Upton's bat will only further deepen the Angels' projected middle of the order next season. The 31-year-old slugger launched his 28th home run to extend the Angels' lead to 4-0 in the fourth before collecting his 29th in the ninth to secure his first multi-homer game of the season. He nearly added a third in the sixth, but Mitch Haniger robbed him by making a leaping grab at the right-field wall.
"I knew I had a chance," Upton said. "I don't know how close it was to going out, but he made a great play on it and just stole it away."
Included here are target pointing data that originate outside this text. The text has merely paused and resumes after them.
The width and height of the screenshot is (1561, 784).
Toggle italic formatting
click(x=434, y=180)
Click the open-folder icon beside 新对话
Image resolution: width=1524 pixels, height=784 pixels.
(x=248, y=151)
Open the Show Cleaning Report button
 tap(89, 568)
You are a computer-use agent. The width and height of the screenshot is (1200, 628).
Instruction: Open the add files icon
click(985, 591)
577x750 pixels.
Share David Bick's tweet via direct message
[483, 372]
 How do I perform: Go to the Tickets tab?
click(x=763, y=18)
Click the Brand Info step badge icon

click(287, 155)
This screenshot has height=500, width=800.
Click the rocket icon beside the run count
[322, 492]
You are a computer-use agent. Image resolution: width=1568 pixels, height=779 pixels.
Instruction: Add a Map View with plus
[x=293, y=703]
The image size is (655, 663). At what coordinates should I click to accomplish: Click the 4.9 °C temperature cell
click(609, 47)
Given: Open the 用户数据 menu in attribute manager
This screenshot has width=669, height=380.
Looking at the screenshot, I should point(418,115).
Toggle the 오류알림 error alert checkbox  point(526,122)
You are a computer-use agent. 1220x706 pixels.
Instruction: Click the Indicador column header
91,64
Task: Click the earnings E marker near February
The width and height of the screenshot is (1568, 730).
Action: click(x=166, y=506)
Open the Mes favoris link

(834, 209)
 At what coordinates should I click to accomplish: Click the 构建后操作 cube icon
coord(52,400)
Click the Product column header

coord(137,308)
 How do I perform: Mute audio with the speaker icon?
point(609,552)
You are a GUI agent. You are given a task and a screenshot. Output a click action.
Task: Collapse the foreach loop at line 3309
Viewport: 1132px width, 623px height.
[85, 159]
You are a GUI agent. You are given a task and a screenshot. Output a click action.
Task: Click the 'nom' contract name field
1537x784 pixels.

Heaney came away with a no-decision after surrendering two runs on eight hits while walking none and striking out four over five innings. Though he successfully navigated through a bases-loaded jam in the fourth, he made a couple mistakes in the fifth that resulted in home runs by Kristopher Negron and Haniger.
"Andrew was grinding tonight," manager Mike Scioscia said. "I think he was working against himself a little bit. It didn't feel like he was in sync. He had trouble repeating some pitches. He made some good pitches to get out of some jams, but all in all, I think he just wasn't as crisp tonight as you've seen."

Left-hander Jose Alvarez retired pinch-hitter Dee Gordon to open the eighth and then appeared to whiff Negron for the second out, but the ball got away from catcher Jose Briceno, allowing Negron to reach on a wild pitch.
After walking Denard Span, Alvarez was replaced by veteran Jim Johnson, who coaxed a groundout from Haniger before walking Jean Segura to load the bases with two outs. Scioscia brought in rookie left-hander Williams Jerez to face the left-handed-hitting Cano, but Cano lined a 1-1 slider over the head of Trout in center field to clear the bases and give the Mariners a 6-4 lead.
"It's good to challenge young guys," Scioscia said. "Williams was calm on the mound. He was trying to make pitches. Unfortunately, he left a little slider a little bit too far over the white of the plate, and Cano hit it hard."

Ryon Healy opened the second inning with a double off Heaney, but he was thrown out by Trout after attempting to tag up and take third on Mike Zunino's flyout to center field. Trout made the catch just in front of the warning track and fired a missile to third baseman Kaleb Cowart, who tagged Healy out after he came off the bag to complete the double play. It was the second outfield assist this week for Trout, who also nailed the Rangers' Robinson Chirinos at the plate on Wednesday.

The "Troutani" tandem was at work again in the sixth, as Trout led off the inning with a ground-rule double and then attempted to score from second on Ohtani's subsequent 109-mph single to right field. Trout was initially ruled safe, but the Mariners challenged the call after replay showed that Zunino appeared to tag the star center fielder before he touched home plate. The call was overturned, depriving the Angels of a key insurance run.

Rookie Jaime Barria (10-9, 3.53 ERA) will take the mound on Sunday afternoon as the Angels close out their four-game series against the Mariners at 1:07 p.m. PT at Angel Stadium. Seattle will counter with left-hander Marco Gonzales (12-9, 4.24 ERA). Barria is 1-3 with a 3.80 ERA in four starts against the Mariners this season.